Anybody can marry anybody no matter how different they are if they have God and Christ as the base of their marriage. So no matter what my future husband looks like or what he likes I know I will love him if he follows Christ.

I want to know if anybody agrees with me and their opinions. Thank you.
 
Hi Samantha,
Sorry must open my big mouth here. I think that it may take a little more than that. For me for example, have I got a list! ;) VERY long, lol! I am going to be raising kids, sharing a bed, spending time, money, energy, love, and cooking with and for this person you know they better be someone who not only has Christ (yes it is actually the number one concern) but also thinks somewhat similarly about having and raising children and all that other good stuff I mentioned above, not to mention I have to get along with any current or future wives and they have to have Christ too! feeehuuuww! Now I think I have to see Christ in them and see that they would be understanding and loving towards me as well as all children and women in family. Now, finding someone that fits you takes discernment. For example, you could have a guy who loves Christ and is very Godly but he would not refuse that his wife have a home birth or home school. That would disqualify me from being that person's wife! Also maybe he has an abominable diet (burger king every morning on the way to work, etc.!) That is not happening in my family. :roll: So see there are many other considerations. I am a very flexible person that is willing to learn from my husband and grow in many ways but I couldn't be with someone who I have grown beyond in many ways because that would make it harder for me to respect my husband and reverence him as the bible commands. Why make it any harder on yourself. If marriage cannot improve your life then it is better to stay as you are like Paul said. Anyway, sounds like I'm never getting married huh? lol :cry:
 
Independence Day: Free to Follow Him

Hi Girls,

Ah, yes, the list. But most of all, my heart surrendered at the altar of my perfect Lord, Jesus Christ. My list looking for a husband was not in every aspect His list, exactly. God’s list was not completely conformed in my husband’s life– and still is not yet. So check your list against the Word. Check it under the fountain of grace, and the recognition that His list for your husband looking for a wife might not yet be conformed in your own life– yet. In fact, most of the construction project in my own life involves the leadership of my husband as my head in Christ.

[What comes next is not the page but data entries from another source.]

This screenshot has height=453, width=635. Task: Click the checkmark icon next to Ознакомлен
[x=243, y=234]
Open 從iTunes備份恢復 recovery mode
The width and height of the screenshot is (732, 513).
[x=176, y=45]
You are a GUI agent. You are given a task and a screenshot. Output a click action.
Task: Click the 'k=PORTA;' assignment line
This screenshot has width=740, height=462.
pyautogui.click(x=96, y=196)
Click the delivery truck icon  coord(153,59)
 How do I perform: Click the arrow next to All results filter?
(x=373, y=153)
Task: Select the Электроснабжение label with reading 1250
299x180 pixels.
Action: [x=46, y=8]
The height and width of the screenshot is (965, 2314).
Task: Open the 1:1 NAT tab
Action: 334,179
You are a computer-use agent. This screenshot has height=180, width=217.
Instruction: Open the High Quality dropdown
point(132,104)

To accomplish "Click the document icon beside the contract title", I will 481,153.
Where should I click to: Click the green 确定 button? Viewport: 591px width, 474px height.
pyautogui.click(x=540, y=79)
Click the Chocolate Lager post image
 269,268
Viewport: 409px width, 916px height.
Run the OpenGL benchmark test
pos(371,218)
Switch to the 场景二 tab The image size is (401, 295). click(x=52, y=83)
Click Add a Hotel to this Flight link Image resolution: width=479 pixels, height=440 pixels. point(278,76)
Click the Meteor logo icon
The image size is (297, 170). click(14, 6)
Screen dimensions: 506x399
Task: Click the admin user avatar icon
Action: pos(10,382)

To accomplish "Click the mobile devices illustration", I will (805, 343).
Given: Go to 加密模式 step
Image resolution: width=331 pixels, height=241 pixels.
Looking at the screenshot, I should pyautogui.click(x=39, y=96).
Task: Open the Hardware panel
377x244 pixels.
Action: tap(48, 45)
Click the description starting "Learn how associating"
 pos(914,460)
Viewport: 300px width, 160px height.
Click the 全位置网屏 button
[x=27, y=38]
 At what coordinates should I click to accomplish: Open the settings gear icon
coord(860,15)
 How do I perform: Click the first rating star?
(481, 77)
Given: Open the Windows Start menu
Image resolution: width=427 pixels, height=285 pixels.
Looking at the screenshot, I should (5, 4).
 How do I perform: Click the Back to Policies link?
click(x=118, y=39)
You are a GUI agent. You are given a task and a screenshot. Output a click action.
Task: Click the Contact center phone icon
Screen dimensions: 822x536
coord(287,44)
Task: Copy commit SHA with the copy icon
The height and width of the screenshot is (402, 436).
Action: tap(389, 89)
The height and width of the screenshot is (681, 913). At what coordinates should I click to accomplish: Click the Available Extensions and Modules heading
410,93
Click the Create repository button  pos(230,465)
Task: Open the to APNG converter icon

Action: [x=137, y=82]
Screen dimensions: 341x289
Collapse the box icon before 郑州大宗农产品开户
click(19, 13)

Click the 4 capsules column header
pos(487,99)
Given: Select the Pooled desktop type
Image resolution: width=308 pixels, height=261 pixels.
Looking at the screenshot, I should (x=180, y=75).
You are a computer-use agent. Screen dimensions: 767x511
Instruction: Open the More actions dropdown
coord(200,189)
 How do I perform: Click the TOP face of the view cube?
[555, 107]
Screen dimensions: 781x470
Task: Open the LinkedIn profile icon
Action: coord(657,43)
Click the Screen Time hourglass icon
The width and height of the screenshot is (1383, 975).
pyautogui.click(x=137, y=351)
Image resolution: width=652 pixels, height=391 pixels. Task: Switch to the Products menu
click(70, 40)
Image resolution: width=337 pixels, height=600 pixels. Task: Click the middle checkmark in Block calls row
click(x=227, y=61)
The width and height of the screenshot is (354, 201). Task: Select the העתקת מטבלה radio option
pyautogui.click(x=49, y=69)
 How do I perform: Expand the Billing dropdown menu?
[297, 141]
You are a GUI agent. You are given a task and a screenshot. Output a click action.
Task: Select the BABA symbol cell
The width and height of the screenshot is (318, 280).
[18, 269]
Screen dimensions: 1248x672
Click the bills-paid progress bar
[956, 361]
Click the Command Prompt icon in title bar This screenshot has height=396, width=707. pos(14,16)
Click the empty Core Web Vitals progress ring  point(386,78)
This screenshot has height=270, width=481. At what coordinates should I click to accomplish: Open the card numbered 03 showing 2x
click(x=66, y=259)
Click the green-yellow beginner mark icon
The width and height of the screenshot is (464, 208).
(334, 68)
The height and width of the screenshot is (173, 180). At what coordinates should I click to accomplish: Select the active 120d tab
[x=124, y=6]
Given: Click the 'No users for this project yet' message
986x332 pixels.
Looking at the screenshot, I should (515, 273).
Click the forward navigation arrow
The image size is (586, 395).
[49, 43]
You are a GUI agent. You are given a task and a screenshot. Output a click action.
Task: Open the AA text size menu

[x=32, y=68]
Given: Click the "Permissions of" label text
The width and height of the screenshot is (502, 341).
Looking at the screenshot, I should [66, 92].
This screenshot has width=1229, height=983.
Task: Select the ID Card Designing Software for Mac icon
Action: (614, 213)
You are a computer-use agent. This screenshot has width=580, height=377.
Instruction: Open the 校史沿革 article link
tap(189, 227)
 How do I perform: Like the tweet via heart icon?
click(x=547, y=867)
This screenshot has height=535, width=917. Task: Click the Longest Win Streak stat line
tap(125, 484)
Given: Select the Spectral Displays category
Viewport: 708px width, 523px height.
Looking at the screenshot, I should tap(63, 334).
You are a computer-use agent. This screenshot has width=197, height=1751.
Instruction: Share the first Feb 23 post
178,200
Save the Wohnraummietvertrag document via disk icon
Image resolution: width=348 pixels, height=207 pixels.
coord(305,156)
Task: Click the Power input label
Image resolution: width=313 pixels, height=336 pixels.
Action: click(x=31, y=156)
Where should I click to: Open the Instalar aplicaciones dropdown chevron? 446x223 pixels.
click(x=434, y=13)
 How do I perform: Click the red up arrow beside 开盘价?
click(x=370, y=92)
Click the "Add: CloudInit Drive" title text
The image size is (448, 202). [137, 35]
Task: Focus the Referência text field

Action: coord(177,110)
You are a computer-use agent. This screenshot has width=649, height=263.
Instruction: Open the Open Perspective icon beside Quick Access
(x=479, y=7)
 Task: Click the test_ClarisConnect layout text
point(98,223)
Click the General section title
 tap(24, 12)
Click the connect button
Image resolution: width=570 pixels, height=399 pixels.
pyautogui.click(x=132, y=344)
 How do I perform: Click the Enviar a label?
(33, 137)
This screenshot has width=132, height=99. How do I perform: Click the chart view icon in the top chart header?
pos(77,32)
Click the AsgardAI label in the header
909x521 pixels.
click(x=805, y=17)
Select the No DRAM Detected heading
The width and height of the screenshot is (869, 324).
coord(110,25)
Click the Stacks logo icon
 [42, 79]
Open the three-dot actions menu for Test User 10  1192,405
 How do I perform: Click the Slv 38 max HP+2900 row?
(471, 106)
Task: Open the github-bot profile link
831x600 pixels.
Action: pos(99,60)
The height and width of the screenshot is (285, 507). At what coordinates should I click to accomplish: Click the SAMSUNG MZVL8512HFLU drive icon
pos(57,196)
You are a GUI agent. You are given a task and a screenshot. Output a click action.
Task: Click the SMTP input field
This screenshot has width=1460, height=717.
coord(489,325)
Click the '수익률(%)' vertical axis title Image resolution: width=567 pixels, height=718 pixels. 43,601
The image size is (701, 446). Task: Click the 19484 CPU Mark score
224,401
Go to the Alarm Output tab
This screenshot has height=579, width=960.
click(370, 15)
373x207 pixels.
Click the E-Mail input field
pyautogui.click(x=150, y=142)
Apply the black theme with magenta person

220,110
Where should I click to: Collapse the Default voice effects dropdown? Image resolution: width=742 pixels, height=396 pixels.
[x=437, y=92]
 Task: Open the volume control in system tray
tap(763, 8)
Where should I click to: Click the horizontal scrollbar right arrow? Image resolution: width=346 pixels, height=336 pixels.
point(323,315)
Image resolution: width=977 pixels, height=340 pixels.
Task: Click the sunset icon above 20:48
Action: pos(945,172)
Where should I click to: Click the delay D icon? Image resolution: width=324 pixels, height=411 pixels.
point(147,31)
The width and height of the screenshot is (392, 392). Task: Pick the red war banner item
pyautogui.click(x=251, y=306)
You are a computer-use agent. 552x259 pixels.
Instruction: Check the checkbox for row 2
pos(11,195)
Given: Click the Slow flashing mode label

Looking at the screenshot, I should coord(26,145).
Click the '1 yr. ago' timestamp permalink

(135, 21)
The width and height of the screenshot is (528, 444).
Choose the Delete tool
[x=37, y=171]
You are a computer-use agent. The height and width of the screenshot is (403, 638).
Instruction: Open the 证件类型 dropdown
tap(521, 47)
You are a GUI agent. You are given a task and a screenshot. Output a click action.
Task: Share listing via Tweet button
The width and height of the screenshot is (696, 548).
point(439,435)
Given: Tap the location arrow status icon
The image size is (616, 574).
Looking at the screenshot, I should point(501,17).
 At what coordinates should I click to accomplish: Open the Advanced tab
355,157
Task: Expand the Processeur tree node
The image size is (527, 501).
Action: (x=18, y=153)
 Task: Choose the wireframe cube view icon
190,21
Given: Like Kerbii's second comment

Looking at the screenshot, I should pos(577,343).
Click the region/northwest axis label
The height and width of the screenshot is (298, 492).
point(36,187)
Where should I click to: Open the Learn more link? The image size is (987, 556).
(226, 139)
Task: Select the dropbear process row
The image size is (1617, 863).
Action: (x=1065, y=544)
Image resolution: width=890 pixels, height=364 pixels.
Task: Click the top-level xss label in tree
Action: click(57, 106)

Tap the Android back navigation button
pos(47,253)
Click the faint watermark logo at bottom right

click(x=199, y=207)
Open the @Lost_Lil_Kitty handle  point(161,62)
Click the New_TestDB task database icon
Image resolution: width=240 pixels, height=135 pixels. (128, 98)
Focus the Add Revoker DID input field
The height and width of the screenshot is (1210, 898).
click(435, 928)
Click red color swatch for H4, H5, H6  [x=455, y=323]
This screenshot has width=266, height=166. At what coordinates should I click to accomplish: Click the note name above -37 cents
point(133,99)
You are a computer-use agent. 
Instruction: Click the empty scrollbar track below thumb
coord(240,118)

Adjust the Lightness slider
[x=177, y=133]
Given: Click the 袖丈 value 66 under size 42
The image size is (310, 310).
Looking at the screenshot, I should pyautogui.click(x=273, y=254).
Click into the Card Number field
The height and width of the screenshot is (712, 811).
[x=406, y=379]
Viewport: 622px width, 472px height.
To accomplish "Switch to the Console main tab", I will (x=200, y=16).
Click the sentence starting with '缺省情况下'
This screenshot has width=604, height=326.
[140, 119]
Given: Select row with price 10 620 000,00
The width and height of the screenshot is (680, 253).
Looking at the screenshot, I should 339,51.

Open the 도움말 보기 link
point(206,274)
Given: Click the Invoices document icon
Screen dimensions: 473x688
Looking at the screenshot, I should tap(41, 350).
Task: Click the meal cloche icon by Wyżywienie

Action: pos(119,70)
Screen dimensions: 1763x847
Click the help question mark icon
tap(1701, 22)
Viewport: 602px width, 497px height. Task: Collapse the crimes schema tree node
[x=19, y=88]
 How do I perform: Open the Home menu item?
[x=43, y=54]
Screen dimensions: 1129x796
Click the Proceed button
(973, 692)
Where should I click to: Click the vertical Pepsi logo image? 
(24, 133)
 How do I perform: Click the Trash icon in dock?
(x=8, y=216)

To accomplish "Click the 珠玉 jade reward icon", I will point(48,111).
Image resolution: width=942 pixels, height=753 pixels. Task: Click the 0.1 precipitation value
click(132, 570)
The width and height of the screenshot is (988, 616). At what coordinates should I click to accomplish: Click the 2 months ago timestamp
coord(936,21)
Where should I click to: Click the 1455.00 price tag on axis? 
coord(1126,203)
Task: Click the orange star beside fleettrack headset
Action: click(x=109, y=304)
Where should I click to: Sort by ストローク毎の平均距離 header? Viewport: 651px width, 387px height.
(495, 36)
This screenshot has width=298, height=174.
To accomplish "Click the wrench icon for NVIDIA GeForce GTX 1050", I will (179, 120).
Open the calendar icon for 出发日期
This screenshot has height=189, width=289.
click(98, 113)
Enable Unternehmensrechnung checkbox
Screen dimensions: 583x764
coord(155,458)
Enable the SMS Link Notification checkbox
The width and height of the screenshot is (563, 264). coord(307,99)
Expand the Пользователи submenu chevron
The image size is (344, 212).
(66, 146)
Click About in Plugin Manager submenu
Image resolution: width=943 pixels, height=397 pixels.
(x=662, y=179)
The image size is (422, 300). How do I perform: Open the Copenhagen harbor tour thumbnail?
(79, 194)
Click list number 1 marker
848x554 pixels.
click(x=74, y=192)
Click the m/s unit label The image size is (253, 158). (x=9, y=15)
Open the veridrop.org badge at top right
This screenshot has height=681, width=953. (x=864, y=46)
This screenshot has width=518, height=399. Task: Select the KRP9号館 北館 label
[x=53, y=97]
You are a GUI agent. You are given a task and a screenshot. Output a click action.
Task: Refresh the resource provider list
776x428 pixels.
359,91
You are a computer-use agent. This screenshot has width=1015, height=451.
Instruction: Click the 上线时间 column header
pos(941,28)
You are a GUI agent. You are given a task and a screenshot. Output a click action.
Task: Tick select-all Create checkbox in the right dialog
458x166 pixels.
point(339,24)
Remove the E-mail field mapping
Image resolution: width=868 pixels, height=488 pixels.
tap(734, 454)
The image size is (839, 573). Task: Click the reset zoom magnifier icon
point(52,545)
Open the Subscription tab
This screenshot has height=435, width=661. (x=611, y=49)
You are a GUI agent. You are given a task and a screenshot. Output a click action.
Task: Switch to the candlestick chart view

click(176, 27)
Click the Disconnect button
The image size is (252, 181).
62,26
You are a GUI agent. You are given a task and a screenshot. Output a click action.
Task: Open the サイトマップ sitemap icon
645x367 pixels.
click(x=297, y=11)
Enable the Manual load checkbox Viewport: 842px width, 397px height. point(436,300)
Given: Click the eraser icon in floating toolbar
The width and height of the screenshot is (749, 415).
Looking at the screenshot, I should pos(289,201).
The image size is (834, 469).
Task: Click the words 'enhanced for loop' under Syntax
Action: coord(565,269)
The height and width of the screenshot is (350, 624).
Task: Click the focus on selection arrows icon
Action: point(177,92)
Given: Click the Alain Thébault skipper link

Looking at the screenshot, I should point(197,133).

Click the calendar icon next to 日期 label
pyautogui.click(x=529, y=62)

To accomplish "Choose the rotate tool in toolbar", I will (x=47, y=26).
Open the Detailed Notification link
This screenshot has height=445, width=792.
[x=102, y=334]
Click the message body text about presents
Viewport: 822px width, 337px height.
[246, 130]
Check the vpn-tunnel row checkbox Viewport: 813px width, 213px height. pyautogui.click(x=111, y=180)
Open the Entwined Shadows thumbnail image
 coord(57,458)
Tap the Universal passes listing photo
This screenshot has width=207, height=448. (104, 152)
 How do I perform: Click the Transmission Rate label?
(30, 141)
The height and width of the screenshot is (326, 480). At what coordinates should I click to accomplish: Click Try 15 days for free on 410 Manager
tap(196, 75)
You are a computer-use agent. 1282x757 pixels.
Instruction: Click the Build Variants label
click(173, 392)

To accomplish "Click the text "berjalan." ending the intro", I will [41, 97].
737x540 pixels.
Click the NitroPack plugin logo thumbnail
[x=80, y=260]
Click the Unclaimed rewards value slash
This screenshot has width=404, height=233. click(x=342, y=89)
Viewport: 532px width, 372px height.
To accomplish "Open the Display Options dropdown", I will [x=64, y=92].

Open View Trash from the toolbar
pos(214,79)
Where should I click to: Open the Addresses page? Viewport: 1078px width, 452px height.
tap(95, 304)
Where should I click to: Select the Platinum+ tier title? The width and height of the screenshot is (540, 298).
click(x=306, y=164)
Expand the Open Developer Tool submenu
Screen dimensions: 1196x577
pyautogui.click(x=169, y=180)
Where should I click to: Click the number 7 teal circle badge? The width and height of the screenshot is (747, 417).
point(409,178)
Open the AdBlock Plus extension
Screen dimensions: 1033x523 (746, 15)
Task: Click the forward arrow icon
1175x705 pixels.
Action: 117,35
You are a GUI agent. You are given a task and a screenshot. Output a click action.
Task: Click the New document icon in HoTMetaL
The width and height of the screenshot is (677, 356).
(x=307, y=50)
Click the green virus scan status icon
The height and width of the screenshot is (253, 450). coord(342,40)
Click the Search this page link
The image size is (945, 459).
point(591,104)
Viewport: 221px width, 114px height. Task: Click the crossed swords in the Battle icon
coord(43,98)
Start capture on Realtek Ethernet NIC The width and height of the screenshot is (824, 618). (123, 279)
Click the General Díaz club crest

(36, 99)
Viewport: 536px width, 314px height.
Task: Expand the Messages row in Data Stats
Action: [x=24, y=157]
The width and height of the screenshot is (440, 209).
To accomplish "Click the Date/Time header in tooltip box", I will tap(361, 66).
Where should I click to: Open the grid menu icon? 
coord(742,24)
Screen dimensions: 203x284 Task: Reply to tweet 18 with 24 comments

What is a biblical list for looking for the perfect man for you? The 7 P’s: He will be, as Jesus is to the bride of Christ (Ephesians 5:22-33)...Priest/Pastor to your family as he washes you with the Word, Provider of food, clothing, etc., and seed for children, Pursuer of you with a desire for your response and following, Protector of the family, Perfect in the covering of Christ (He died for him, and imbues His righteousness to him, producing spiritual fruit through an imperfect human), Pure in his motives, and Prince, a gentleman caring for you in your feminity, laying his life down for you. As he has come to Christ, and walked with Him for some time, God will begin to work these aspects into him through daily Bible study and prayer. The potential will have begun to be shown by his words and deeds, observed over time, in both guarded moments (a date, when you try to put on your best manners) and unguarded (group situations, stressful moments, trials). Nowhere does it say that he as your husband is to ask your permission for going in the direction God is leading him. He is your leader, not vice versa. God does not ask believers for their opinion in His grand, loving plan, which may include things which defy logic or our understanding of what’s right and true.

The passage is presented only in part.